I climbed up here and bumped my head hard against that rock!
It was the second bump of my head for the day. The first was against a tree branch. I know you need a strong head
for this but really…?
It was getting darker in the forests now and photographing
the waterfalls and scenery became more difficult. Climbing up the ladders also
became more difficult. Was I getting tired?
Once you get out into the open there is a tough last climb
to the top where you run over a gravel road and then a fairly pleasant descent
follows. I did recover quite nicely here and my spirit also lifted a lot. I
knew I would finish well now but also knew there was still a long way to go. I
estimated the last 8km leg would take me about 2 hours and 15 minutes.
Before I started this last part I still had a nasty climb or
three to negotiate. This is mentally the hardest part of the Num-Num for me.
You run high above the finish and can see it just beneath you. Then you drop
down into a ravine and make your way to very close to the finish. After that
you make a turn and climb up and up again…away from the finish. Then there is
about 9km to go.
Finally I reached the main road and the start of the last
section. This is about 200m from the finish, but there is one tough last loop
to complete. Mentally and physically this is really hard. As I said to someone
at some point: ‘you get to a point where you don’t even want to take photos
I think this last part is the most boring of the route as
well. That’s why it is so tough.

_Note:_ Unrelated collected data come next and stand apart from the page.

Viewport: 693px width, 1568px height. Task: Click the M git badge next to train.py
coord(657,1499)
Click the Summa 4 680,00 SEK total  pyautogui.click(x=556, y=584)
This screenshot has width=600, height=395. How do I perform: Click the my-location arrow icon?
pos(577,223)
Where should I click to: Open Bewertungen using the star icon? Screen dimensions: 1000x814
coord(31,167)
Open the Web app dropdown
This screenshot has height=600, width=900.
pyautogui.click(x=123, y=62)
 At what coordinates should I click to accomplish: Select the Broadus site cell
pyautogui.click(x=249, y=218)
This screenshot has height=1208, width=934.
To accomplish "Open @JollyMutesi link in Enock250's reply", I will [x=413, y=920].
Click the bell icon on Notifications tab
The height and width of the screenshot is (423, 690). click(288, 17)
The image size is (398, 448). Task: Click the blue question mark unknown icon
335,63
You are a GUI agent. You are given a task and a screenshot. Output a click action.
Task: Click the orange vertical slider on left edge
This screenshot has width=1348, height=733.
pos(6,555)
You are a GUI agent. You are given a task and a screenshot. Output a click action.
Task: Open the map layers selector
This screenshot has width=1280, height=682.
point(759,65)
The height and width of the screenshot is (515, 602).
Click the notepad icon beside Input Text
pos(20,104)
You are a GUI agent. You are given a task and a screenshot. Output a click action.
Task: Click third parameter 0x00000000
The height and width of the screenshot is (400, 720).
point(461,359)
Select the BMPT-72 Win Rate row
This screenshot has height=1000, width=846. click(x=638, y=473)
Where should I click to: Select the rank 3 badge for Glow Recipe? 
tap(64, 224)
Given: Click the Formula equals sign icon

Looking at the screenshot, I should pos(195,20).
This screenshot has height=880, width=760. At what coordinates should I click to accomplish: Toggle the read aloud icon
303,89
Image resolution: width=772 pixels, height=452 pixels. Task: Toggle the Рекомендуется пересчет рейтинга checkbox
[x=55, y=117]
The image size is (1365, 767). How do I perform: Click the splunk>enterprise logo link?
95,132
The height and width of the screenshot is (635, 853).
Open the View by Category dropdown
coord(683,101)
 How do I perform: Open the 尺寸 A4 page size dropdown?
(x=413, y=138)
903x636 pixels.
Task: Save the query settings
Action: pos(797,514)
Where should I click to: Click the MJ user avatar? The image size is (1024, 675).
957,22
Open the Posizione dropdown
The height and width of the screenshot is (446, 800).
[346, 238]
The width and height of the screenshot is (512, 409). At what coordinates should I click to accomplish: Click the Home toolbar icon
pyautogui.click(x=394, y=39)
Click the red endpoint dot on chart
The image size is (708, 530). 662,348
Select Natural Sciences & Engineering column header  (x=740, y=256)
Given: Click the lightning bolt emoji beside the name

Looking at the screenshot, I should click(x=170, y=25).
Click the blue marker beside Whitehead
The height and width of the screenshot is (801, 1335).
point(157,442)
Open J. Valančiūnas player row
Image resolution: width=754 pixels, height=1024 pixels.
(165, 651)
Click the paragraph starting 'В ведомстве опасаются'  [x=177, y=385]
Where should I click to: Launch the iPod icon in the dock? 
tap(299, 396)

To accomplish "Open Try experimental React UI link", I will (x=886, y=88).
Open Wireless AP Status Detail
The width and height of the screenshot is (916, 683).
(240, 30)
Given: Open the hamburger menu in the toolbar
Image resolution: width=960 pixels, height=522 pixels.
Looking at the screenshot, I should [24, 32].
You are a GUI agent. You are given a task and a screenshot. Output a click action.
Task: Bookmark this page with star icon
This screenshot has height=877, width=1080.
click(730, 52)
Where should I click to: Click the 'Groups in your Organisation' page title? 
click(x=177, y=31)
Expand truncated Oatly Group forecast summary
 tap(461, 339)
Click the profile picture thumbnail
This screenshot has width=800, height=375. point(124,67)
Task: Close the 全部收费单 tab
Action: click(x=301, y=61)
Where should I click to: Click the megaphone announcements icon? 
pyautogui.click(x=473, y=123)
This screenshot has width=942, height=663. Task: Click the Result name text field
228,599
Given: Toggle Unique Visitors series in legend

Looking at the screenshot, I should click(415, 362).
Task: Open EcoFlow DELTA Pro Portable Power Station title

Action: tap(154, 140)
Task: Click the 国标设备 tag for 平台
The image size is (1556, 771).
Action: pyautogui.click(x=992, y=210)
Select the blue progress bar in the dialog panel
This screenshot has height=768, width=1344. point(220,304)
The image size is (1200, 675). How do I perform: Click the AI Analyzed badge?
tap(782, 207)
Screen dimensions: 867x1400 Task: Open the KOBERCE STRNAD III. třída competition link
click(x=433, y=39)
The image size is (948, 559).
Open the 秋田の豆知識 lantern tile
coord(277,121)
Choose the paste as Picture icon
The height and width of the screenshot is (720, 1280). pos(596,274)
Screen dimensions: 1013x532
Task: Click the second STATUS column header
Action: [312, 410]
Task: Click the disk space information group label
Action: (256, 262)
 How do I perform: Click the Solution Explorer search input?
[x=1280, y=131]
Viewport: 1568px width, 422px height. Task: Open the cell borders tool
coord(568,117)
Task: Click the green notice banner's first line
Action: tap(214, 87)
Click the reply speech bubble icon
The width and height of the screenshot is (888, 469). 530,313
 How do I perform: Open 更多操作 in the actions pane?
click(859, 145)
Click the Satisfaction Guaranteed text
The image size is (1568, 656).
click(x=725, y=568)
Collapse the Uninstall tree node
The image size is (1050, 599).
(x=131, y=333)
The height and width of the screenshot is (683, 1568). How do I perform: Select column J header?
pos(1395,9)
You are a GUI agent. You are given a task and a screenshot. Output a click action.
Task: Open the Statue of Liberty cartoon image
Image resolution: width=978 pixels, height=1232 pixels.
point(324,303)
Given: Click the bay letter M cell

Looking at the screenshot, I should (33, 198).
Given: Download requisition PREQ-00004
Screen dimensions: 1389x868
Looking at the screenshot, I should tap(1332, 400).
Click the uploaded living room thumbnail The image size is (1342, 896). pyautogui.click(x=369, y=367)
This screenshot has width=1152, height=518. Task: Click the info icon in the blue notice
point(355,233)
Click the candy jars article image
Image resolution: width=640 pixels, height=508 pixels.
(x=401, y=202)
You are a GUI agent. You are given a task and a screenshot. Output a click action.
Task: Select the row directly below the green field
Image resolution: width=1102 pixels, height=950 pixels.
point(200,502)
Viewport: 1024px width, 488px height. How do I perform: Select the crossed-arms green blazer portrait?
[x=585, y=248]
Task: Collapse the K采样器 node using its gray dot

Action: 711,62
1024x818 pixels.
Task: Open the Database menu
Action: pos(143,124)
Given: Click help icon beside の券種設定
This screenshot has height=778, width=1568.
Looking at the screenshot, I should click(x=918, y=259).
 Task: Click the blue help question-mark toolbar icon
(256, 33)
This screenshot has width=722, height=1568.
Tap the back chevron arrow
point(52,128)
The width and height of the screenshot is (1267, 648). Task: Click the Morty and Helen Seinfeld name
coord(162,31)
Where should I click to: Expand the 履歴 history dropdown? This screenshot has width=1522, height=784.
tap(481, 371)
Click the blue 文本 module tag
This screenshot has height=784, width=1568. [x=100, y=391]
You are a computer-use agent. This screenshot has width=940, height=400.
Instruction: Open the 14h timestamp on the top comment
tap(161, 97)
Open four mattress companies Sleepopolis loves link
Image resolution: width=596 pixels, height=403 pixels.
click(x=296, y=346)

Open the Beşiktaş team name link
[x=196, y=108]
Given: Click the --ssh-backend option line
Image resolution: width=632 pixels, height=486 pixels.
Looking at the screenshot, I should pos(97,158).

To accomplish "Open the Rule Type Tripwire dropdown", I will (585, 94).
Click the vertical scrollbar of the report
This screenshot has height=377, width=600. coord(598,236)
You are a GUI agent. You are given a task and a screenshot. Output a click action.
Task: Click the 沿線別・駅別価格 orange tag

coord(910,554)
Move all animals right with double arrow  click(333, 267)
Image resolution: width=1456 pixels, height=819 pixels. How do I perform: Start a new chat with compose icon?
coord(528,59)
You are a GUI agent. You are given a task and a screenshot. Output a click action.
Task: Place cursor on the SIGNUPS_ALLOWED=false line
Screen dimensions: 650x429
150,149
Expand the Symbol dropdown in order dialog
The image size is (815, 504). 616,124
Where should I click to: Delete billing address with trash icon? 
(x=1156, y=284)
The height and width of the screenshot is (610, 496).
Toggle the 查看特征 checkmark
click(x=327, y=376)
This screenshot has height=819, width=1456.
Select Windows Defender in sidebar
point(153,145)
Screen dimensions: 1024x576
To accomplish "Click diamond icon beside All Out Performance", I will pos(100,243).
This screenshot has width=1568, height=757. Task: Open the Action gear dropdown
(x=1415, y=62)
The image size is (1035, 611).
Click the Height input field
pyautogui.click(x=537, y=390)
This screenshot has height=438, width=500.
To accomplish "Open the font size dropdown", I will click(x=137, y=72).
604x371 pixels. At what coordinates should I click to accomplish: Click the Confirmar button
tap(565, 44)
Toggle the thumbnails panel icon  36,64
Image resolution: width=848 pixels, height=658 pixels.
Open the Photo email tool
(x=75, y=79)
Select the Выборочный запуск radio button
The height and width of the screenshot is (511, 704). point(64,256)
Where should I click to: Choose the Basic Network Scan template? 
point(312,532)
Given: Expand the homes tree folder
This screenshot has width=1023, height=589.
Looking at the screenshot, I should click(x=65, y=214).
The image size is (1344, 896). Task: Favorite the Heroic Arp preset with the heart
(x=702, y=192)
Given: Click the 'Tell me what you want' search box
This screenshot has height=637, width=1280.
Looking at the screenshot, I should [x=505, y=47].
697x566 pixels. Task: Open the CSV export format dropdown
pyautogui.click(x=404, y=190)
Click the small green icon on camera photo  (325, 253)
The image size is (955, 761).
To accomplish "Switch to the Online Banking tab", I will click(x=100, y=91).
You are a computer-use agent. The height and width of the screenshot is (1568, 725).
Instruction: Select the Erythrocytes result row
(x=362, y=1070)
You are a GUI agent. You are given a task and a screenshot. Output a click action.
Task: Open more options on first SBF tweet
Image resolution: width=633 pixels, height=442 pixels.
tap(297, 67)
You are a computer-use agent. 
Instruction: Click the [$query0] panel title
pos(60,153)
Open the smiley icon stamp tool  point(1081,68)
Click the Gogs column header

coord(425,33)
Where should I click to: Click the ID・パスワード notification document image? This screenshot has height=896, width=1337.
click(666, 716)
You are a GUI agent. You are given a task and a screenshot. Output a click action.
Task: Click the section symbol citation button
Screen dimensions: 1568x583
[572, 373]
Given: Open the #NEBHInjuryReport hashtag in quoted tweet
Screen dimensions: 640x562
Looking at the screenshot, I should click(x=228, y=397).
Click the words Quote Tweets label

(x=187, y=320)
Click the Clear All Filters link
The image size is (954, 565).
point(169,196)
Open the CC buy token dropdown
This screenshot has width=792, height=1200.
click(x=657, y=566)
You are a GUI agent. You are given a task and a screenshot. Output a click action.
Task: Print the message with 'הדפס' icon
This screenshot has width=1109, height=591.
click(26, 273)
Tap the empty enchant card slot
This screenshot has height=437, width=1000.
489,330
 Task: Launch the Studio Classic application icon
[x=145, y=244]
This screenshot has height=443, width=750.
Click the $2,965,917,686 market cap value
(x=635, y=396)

The trail is rough with a steep climb yet
again. The problem is that by now you feel as if you’ve seen and done it all.
No waterfall or bridge or ladder is special enough to stop and photograph now.
This is the march to the finish.
I did take a few photos, but I was now really tired. I was
just keeping an eye on that finish. 8 hours and I still had somewhere between 4
and 5km to go. My feet were now starting to hurt from all the rock hopping and
I was very happy though! I was going to finish this in a
good time and I was not going to feel completely dead or sick afterwards. Just very very tired.
Closing in on the finish.
Suddenly, with less than a kilometer to go I got a cramp on
my stomach. A cramp bad enough to make me head into the bushes. Wow, that was
weird, but nothing more happened. The cramp lasted a while and then
disappeared. I joined the trail again and found Ian, Staci Sandal Girl’s
husband, just as he was about to finish. We had about 400m to go.
Finally the finish! Uphill indeed!
I was done and I was done. Happy, feeling good but extremely
tired. I finished the beast in 08:55. That is nearly 9 hours on the toughest
trail I know. I was very happy but so tired I did not feel like celebrating.
Anette and Rohann were there to meet me. That was the best
part of the finish. This race just takes so much out of you. At least I didn't end on a drip like I did last year!
A nice medal to add to the t-shirt and goodies.
I am happy and satisfied, but this is probably one race where my “never again”
actually means never again. This race is just that hard.